Background This article addresses typical injury patterns related to the traditional Swiss folk wrestling, ‘Schwingen’. This is a fight between two competitors with its own rules, grips and throws. A variety of injuries have been occasionally reported. The aim of this study was to characterise all cases of Schwingen injuries treated in the University Hospital of Bern from January 2006 to July 2016.
Methods To assess the frequency, type and outcome of Schwingen injuries, database search was performed of all inpatient and outpatient cases related to Schwingen that were admitted to Bern University Hospital from January 2006 to December 2016.
Results A total of 32 such patients could be identified. Apart from a single woman, all patients were male. 31 of the 32 players were Swiss.
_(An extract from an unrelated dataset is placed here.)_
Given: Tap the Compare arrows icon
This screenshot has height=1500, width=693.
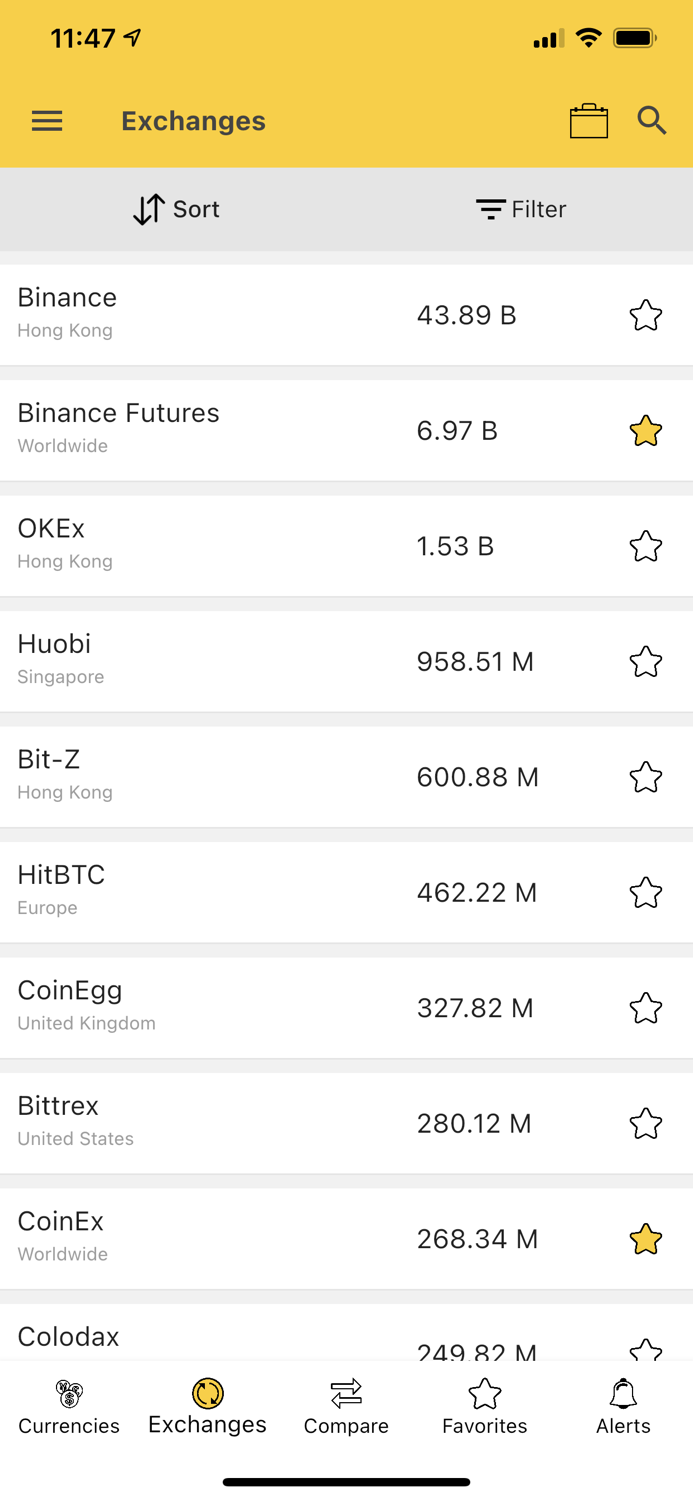Looking at the screenshot, I should (346, 1391).
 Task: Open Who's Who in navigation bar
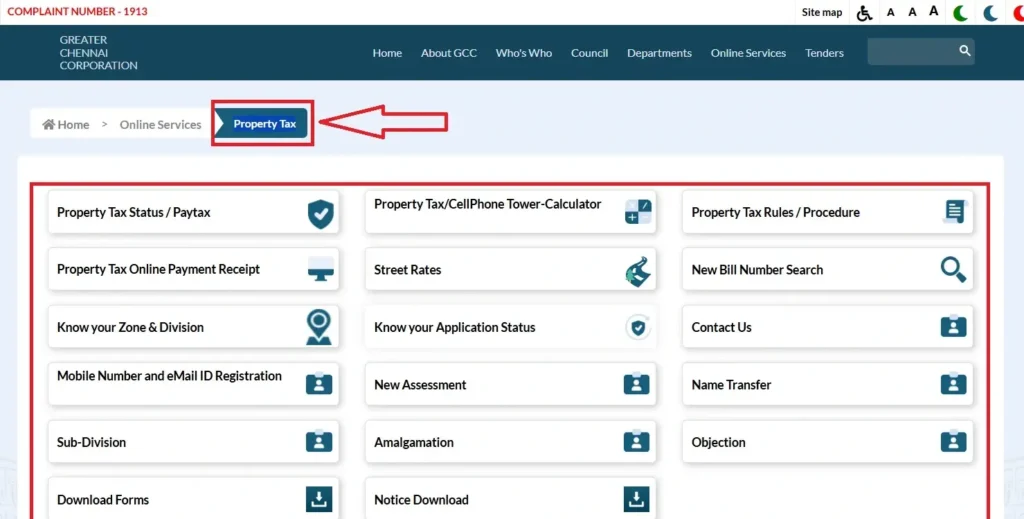[x=523, y=53]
One patient was admitted to the intermediate care unit, eight patients underwent surgery, two were hospitalised for further treatment and two were given a plaster. 17 other patients were given medications such as painkillers. One was dismissed without further treatment and another one left the hospital on his own. Typical injury patterns varied from simple lesions to distortions and fractures as well as head injuries and other neurological complications.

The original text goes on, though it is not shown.